As a demonstration, we plotted Ct versus viral load for a more-or-less random group of eight assays reported in the academic literature. The vast majority of these have similar slopes because they all use PCR, which at 100% efficiency doubles the amplified product with each cycle. However, they have very different intercept Ct counts. A reported 20Ct for the most sensitive protocol implies a relatively less transmissible 1,000 to 10,000 (103-104) copies/ml in the sample, while an apparently identical 20Ct for the least sensitive protocol means a highly infectious 10,000,000,000 (1010) copies/ml in the sample. At 100,000 (105) viral copies/ml Ct counts vary from 18Ct to 32Ct. To talk of viral load only in Ct terms is both misleading and effectively meaningless beyond the bounds of any one individual assay protocol, unless the standard curve is created and Ct translated to viral load. (There still remain non-analytic issues that can erode comparability, for example: SARS-C0V-2 is tissue resident so the load available to sample from the respiratory tract may not directly reflect active virus driving clinical outcomes for the patient and their risk of transmissibility.)

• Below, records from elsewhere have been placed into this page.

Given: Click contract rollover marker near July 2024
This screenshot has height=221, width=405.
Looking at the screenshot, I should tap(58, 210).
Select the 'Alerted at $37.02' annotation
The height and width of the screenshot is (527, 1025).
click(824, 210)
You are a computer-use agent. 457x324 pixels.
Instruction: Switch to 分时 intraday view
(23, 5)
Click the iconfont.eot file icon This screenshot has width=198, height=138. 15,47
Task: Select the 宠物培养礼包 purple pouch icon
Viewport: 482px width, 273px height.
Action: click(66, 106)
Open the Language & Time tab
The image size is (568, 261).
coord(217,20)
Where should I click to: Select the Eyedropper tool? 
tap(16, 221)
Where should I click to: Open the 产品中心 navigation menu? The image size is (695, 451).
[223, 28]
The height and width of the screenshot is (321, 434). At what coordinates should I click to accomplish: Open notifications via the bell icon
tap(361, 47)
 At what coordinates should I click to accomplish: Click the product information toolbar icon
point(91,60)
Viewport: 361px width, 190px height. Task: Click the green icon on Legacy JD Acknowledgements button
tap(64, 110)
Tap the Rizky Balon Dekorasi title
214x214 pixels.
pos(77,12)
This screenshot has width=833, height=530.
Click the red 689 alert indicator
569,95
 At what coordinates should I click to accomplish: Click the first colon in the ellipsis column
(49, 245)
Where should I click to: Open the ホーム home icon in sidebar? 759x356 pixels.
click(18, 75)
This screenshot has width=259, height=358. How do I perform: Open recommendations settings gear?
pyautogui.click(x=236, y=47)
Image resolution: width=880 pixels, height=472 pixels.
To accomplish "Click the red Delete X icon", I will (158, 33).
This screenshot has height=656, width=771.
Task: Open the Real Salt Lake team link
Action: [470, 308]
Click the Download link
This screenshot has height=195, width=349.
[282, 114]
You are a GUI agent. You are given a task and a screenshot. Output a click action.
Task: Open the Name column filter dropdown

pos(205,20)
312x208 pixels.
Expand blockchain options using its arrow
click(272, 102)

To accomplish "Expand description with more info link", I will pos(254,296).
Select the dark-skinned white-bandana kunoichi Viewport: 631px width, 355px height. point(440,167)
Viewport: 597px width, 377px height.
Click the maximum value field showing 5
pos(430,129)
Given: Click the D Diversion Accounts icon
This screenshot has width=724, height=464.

All labs do calculate a standard curve as part of assay/instrument calibration for FDA-cleared, quantitative assays. However, this type of calibration is not required and rarely performed for qualitative assays, even if, as in, qPCR assays are inherently and robustly quantitative. Current SARS-CoV-2 assays are approved only for yes or no answers. The FDA has never before allowed reporting of a quantitative result from a qualitative viral test without requiring the calibrated standard curve in viral copies/ml on which the yes/no answer is based, and therefore allowing cross-assay comparison. SARS-CoV-2 calibration curves for each individual assay are straightforward to establish with the appropriate standards. Many are commercially available or have been established by clinical laboratories with an interest in robust understanding of the performance of their SARS-CoV-2 PCR assays. However, this essential data is rarely reported. Some clues appear in limit of detection claims, but very few standard curves are published outside academic literature. It is frustrating and tragic that the major (perhaps only) advantage of qPCR is ignored. Practices must change to require a standardized viral load measure is routinely reported to physicians, epidemiologists and patients to inform their critical decisions.